The most prevalent motto of those who want to shortchange public education in Texas is, “You can’t fix it by throwing money at it.” The quick response is, “In Texas, no one has ever tried.” Although money may not be all of the answer, you certainly cannot have quality education without adequate funding. Texans should ask themselves — after repeated findings by various courts that Texas public education funding does not meet constitutional standards — "why does the Legislature insist on waiting for yet another court finding?"
In higher education the Legislature has made it more and more difficult for Texans of all stripes to receive a college education. Probably the biggest impediment occurred when the Legislature gave away its own power for setting college tuition and delegated it to various boards of regents. If you want to talk about taxation without representation, this is a fine example. Nobody gets to vote on the regents who set the cost of educating our college-bound children.
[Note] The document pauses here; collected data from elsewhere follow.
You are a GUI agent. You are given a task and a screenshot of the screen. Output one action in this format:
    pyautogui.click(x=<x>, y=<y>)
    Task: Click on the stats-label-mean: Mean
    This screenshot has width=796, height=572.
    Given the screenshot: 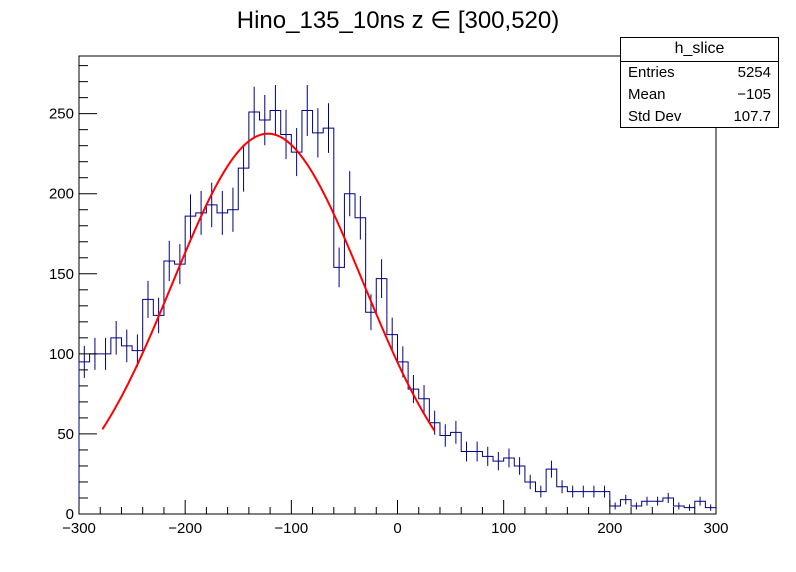 What is the action you would take?
    pyautogui.click(x=647, y=94)
    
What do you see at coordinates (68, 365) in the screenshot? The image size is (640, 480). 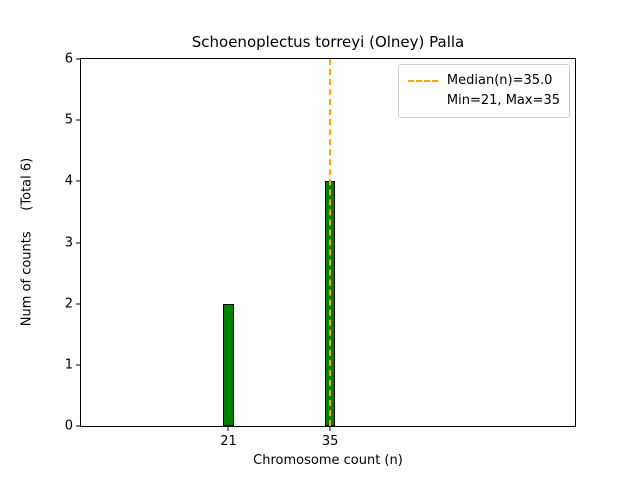 I see `y-tick-label: 1` at bounding box center [68, 365].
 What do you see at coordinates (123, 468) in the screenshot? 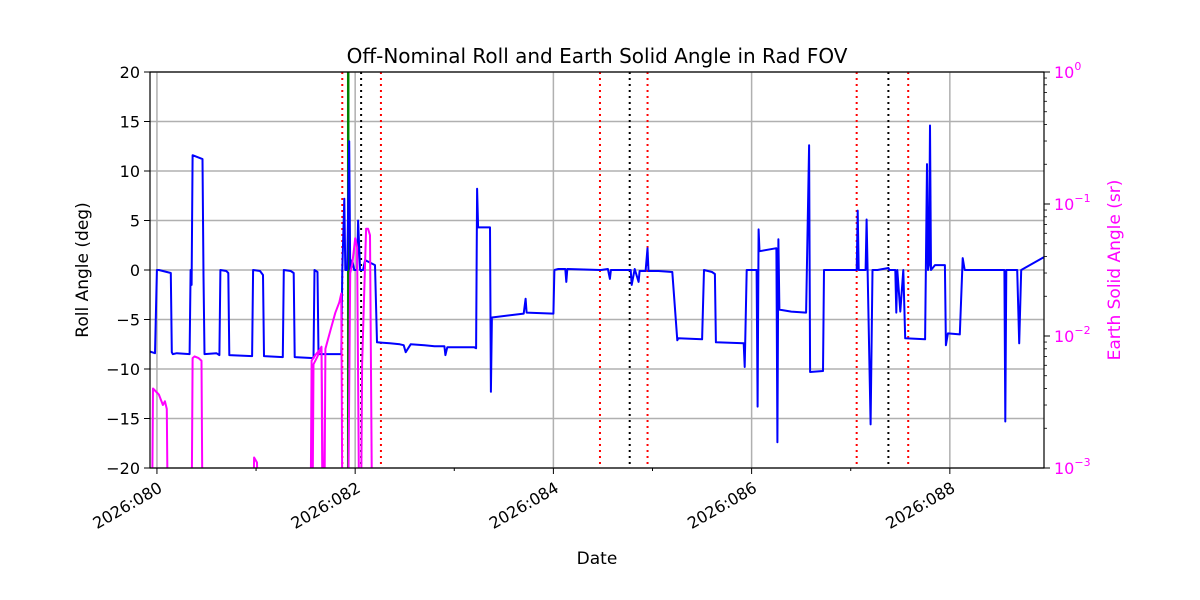
I see `y-tick-label: −20` at bounding box center [123, 468].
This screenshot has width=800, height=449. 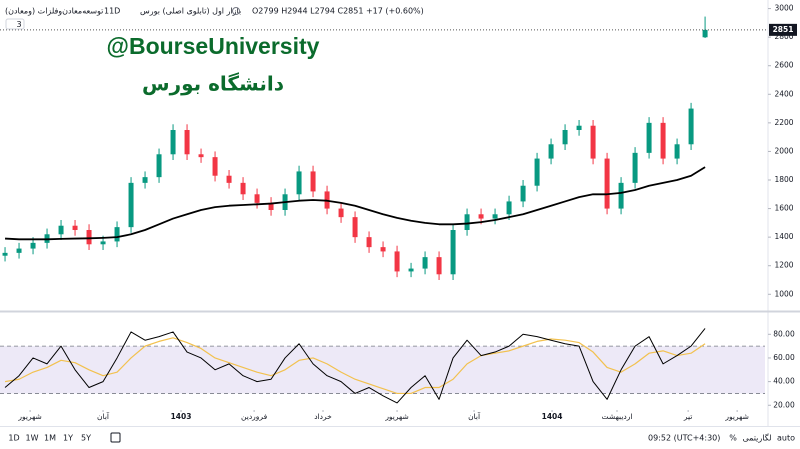 What do you see at coordinates (68, 438) in the screenshot?
I see `range-button: 1Y` at bounding box center [68, 438].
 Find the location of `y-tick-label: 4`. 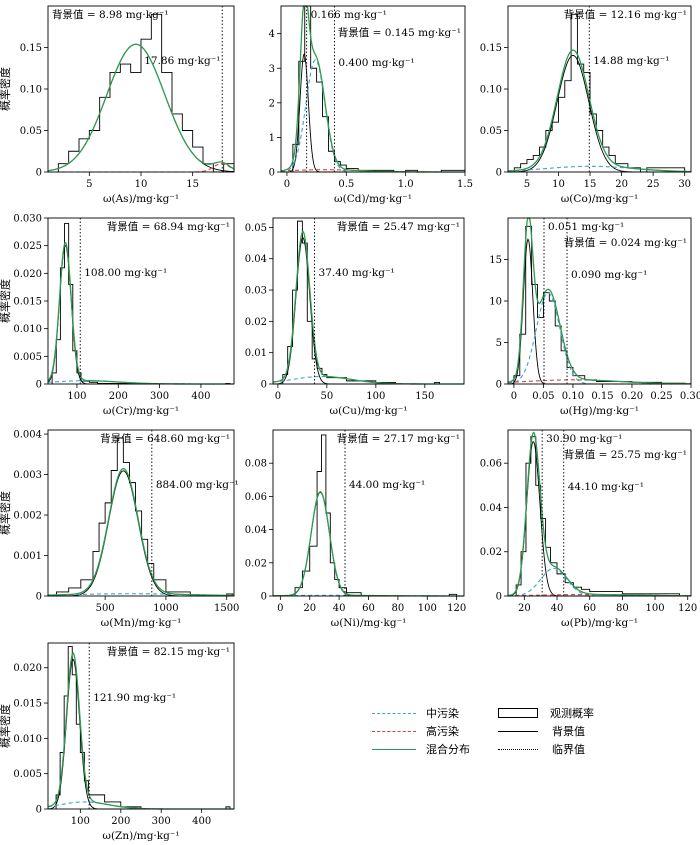

y-tick-label: 4 is located at coordinates (272, 34).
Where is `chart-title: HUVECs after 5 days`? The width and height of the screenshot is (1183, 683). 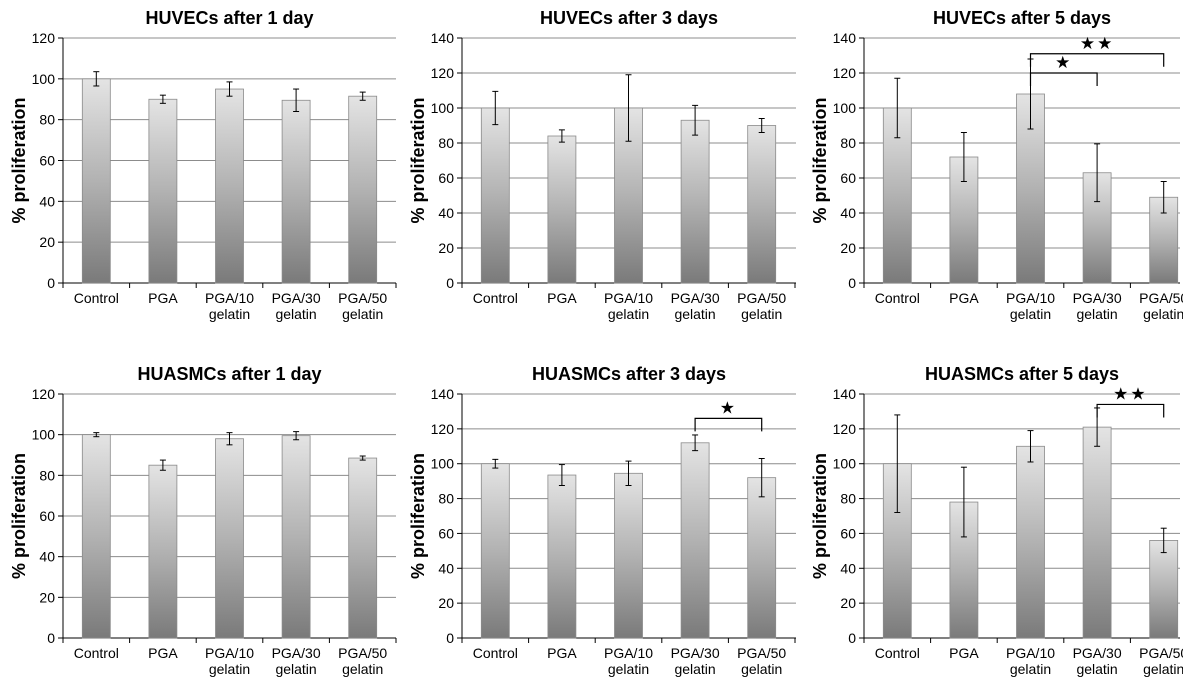
chart-title: HUVECs after 5 days is located at coordinates (1022, 18).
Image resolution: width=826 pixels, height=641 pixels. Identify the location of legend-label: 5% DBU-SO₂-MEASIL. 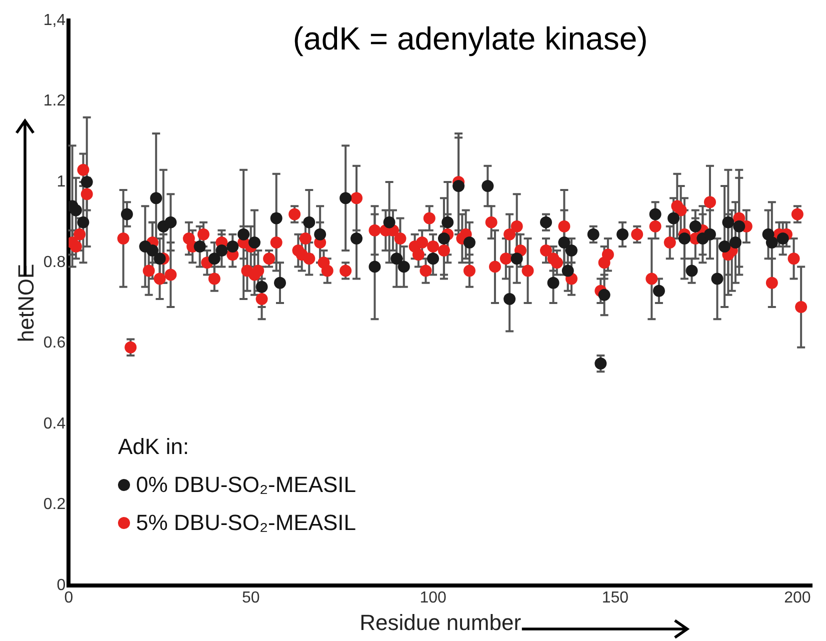
(246, 523).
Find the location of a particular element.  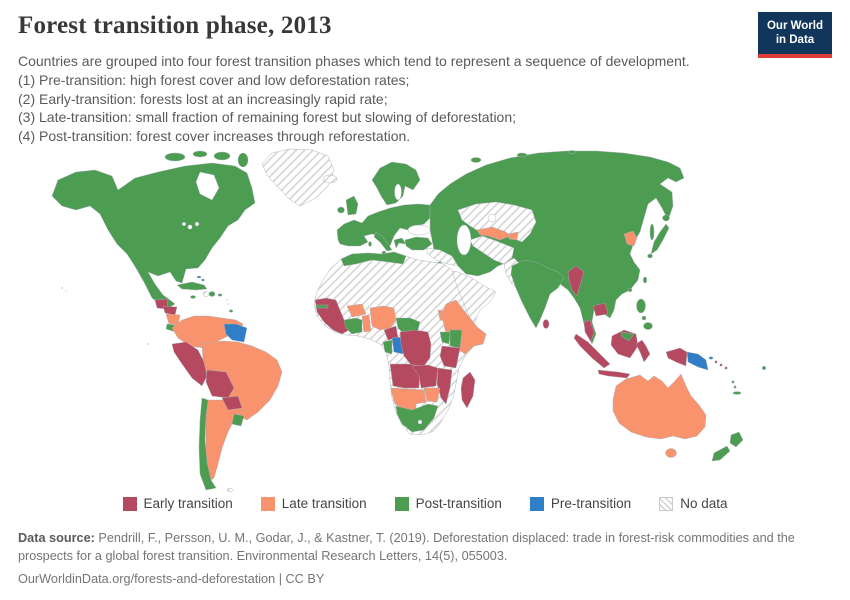

region-turkmenistan-afghanistan is located at coordinates (492, 250).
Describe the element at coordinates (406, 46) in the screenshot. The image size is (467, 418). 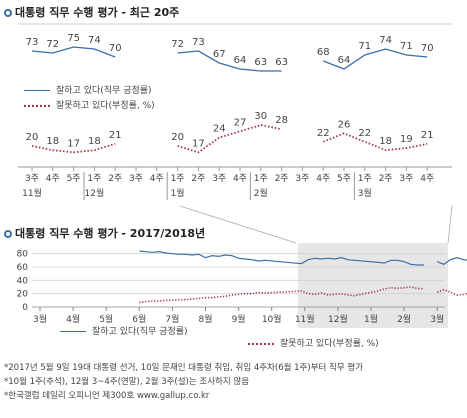
I see `positive-data-label: 71` at that location.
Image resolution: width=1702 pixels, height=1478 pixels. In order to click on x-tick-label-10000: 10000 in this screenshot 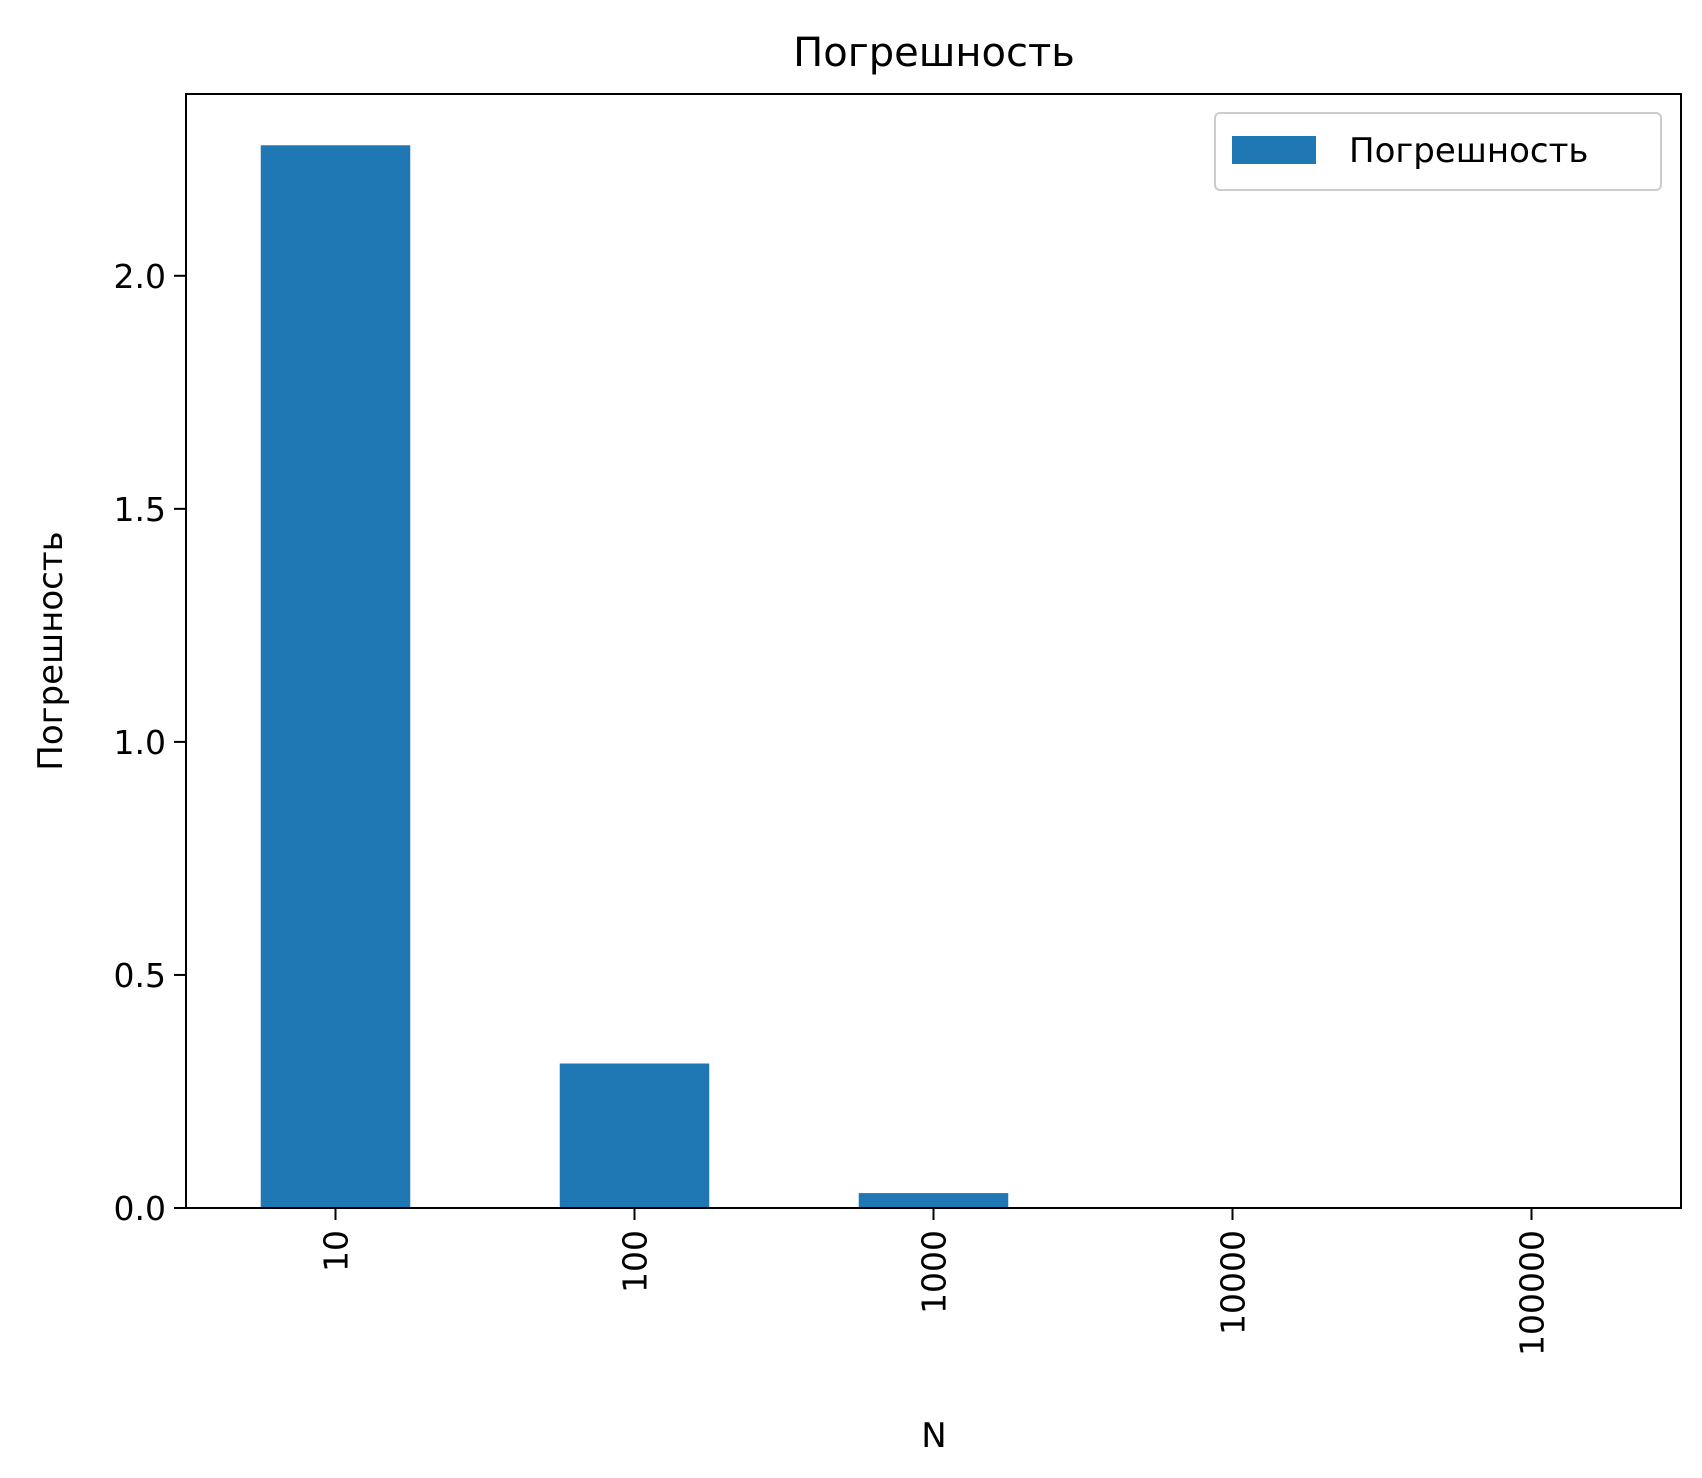, I will do `click(1234, 1282)`.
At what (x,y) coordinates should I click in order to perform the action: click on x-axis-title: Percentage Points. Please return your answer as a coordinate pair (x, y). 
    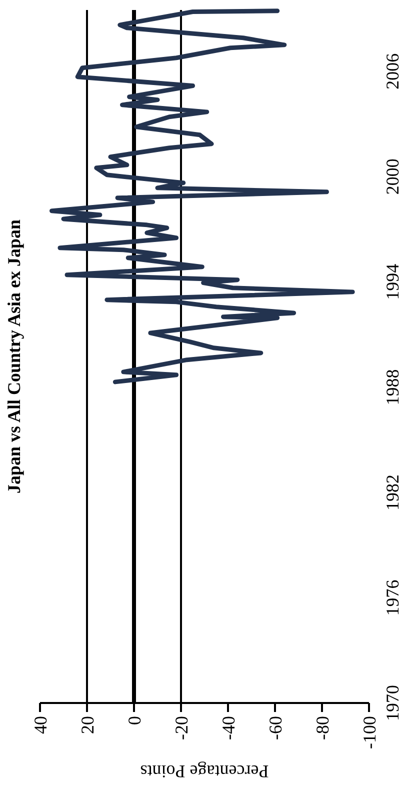
    Looking at the image, I should click on (204, 772).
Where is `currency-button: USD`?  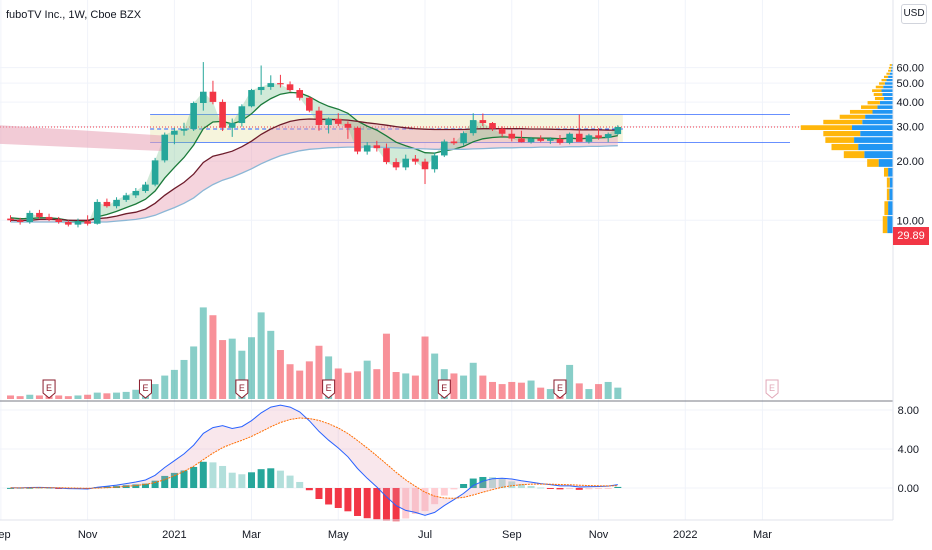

College tuition has more than quadrupled since that time, and we are met with few real answers about how to improve the situation. Rick Perry, for example, keeps touting his plan for a $10,000 education. More than likely, our colleges could provide a $5,000 education, but it would not prepare young Texans for the requirements of future employment. Additionally, it would not give the broad perspective to college graduates which we expect from colleges of national reputation.
The business community has recently issued a number of warnings concerning future preparation of the Texas workforce. A recent article published in numerous papers around the country has caused some of our leaders to propose a 60/30 plan. This would provide that 60% of our population receive a postgraduate degree by the year 2030. Studies reveal, for example, that the number of post-graduate degree holders in Texas lags behind California by several percentage points. Texas lags behind the national average by 2-3 points, and is only ranking that high because of in-migration of workers from other parts of the nation. I certainly ascribe to the 60/30 plan and believe it to be a bold, forward thinking plan. Unfortunately, a 60/30 plan, or even a 50/50 plan, would not work unless our elected leadership in this state develops a different attitude about public and higher education. Funding education on the cheap will only result in Texas continuing to lead the nation in poor folks.